Excerto do texto:
**********

Na quarta feira às 7horas da manhã, iniciava a viagem até Coimbra., para assistir exame de doutoramento dum amigo “irmão do coração” família que o nosso coração escolhe e passa em todos os testes que a vida nos faz e permanece para sempre nos nossos corações capaz de vencer qualquer obstáculo como a distância e o tempo.


Cheguei a Coimbra, mais propriamente à Universidade, ainda cedo para o evento dando-me a oportunidade de espreitar alguns lugares dos miradouros que rodeiam aquele lugar onde também cursei.

O rio Mondego estendia-se diante dos meus olhos, que semicerrados tentavam ir muito para lá do alcance da minha visão, fazendo-me acelerar as pulsações e arfar de prazer o ar impregnado dos cheiros tão presentes ainda na minha memória.

E aquela lágrima cheia de loucura saltou rolando pelo meu rosto para me fazer dar uma gargalhada extasiante quando me perguntaram se eu estava a chorar.

-É a saudade, respondi.

Na sala do Capelo mesmo por debaixo da torre do relógio, mais conhecido por “a cabra”, o meu amigo Serafim iniciava a apresentação da sua tese que se foi alongando nas horas e terminou passava das 14horas para depois esperar-mos pela veredicto do júri

Foi a primeira vez que assisti a um evento destes e nem imaginava o duro que era a defender uma tese num exame destes. Eu estava ansiosa, nervosa e curiosa.

Alguém chamou para voltamos a entrar na sala, onde se encontrava já o porta-voz do júri que anuncia que o Dr. Serafim de Carvalho estava aprovado com louvor e destinação.

Senti-me orgulhosa, o sangue que me corria nas veias escaldava pela aceleração com que era bombeado, a minha visão turvou pelas emoções que se amontoaram até chagar naquele instante.

Corri dentro de mim com os braços abertos, enquanto esperei que terminassem todos os abraços que o envolviam, no meu peito formava-se uma tempestade de alegria, orgulho e vaidade por aquele amigo que vem de longe desde a juventude comigo até estes dias acrescentando no percurso da vida a amizade da família que criou, mulher e filhos.
Obrigada à tua família linda. Parabéns Serafim...Dr. Serafim.

**********

Entradas guardadas:
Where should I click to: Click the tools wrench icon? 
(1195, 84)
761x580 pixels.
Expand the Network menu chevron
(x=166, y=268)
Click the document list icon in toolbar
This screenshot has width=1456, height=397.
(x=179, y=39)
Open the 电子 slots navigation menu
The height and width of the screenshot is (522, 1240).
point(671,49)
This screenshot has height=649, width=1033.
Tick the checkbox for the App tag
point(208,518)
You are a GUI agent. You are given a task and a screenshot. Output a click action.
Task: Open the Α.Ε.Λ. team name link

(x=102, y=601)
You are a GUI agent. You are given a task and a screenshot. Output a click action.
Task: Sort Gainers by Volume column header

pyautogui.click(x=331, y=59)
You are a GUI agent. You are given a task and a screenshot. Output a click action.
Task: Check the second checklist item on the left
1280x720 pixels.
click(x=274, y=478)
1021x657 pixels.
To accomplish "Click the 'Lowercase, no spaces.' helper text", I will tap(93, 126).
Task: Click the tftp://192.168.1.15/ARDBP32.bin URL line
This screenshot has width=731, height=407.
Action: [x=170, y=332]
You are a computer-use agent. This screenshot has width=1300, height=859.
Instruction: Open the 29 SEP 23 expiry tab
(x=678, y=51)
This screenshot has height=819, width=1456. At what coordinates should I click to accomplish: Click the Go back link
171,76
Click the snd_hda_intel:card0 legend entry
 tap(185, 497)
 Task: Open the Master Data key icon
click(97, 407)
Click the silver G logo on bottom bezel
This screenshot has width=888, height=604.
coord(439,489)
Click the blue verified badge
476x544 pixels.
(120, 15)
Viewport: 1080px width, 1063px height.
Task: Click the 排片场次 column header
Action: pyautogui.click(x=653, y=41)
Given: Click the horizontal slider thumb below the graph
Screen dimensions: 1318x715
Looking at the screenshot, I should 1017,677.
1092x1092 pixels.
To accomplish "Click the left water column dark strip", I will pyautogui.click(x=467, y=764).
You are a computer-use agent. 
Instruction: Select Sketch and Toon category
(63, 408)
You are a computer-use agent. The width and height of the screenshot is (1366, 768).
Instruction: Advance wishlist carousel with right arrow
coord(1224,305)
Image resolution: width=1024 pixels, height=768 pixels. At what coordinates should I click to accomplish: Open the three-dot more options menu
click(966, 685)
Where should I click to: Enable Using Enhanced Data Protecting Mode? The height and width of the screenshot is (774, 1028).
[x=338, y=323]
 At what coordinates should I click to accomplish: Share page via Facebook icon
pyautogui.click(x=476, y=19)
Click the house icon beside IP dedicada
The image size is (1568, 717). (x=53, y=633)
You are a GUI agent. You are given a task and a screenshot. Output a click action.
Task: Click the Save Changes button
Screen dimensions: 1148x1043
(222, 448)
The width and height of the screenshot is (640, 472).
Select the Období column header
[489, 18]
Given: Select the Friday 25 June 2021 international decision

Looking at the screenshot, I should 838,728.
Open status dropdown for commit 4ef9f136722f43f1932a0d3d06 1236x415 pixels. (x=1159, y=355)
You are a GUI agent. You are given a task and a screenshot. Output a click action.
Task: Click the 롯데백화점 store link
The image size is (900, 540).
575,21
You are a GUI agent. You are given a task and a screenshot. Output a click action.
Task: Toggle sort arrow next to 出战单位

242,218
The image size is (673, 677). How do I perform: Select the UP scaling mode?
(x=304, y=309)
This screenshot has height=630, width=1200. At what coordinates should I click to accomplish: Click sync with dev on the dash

**********

Detalhes do problema:
Transcreva o trecho do relato sobre o exame de doutoramento em Coimbra, de "Cheguei a Coimbra, mais" a "na minha memória.".

Resultado da tarefa:
Cheguei a Coimbra, mais propriamente à Universidade, ainda cedo para o evento dando-me a oportunidade de espreitar alguns lugares dos miradouros que rodeiam aquele lugar onde também cursei.

O rio Mondego estendia-se diante dos meus olhos, que semicerrados tentavam ir muito para lá do alcance da minha visão, fazendo-me acelerar as pulsações e arfar de prazer o ar impregnado dos cheiros tão presentes ainda na minha memória.